Excerpts from a dataset:
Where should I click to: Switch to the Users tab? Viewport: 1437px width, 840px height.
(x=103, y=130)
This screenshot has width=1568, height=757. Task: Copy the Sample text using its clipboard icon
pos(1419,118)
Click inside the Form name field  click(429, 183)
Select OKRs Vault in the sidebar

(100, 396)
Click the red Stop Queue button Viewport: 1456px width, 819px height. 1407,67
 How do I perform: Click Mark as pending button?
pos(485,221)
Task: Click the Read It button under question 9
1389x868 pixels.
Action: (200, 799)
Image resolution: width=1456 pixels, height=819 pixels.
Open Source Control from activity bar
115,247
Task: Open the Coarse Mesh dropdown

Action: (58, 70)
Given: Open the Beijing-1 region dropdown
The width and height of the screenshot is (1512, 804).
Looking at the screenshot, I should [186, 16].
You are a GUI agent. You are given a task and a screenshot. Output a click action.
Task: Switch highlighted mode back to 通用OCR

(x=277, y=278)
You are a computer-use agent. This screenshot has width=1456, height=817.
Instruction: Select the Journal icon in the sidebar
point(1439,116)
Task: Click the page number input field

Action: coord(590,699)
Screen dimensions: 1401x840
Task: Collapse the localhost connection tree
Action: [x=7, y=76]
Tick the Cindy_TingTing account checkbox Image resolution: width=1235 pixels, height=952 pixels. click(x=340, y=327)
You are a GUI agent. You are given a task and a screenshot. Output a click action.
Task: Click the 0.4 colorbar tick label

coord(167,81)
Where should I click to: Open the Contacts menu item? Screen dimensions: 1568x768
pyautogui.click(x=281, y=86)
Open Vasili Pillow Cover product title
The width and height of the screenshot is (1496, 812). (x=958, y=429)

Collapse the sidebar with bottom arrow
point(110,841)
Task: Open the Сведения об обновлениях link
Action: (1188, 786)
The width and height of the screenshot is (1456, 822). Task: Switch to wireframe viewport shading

_PROBLEM REQUIREMENTS_: Your task is to reproduce all the data exactly as shown.

_REPLY TO THE EXERCISE_:
Where should I click to: Switch to the Users tab? Viewport: 1437px width, 840px height.
(x=103, y=130)
This screenshot has width=1568, height=757. Task: Copy the Sample text using its clipboard icon
pos(1419,118)
Click inside the Form name field  click(429, 183)
Select OKRs Vault in the sidebar

(100, 396)
Click the red Stop Queue button Viewport: 1456px width, 819px height. 1407,67
 How do I perform: Click Mark as pending button?
pos(485,221)
Task: Click the Read It button under question 9
1389x868 pixels.
Action: (200, 799)
Image resolution: width=1456 pixels, height=819 pixels.
Open Source Control from activity bar
115,247
Task: Open the Coarse Mesh dropdown

Action: (58, 70)
Given: Open the Beijing-1 region dropdown
The width and height of the screenshot is (1512, 804).
Looking at the screenshot, I should [186, 16].
You are a GUI agent. You are given a task and a screenshot. Output a click action.
Task: Switch highlighted mode back to 通用OCR

(x=277, y=278)
You are a computer-use agent. This screenshot has width=1456, height=817.
Instruction: Select the Journal icon in the sidebar
point(1439,116)
Task: Click the page number input field

Action: coord(590,699)
Screen dimensions: 1401x840
Task: Collapse the localhost connection tree
Action: [x=7, y=76]
Tick the Cindy_TingTing account checkbox Image resolution: width=1235 pixels, height=952 pixels. click(x=340, y=327)
You are a GUI agent. You are given a task and a screenshot. Output a click action.
Task: Click the 0.4 colorbar tick label

coord(167,81)
Where should I click to: Open the Contacts menu item? Screen dimensions: 1568x768
pyautogui.click(x=281, y=86)
Open Vasili Pillow Cover product title
The width and height of the screenshot is (1496, 812). (x=958, y=429)

Collapse the sidebar with bottom arrow
point(110,841)
Task: Open the Сведения об обновлениях link
Action: (1188, 786)
The width and height of the screenshot is (1456, 822). Task: Switch to wireframe viewport shading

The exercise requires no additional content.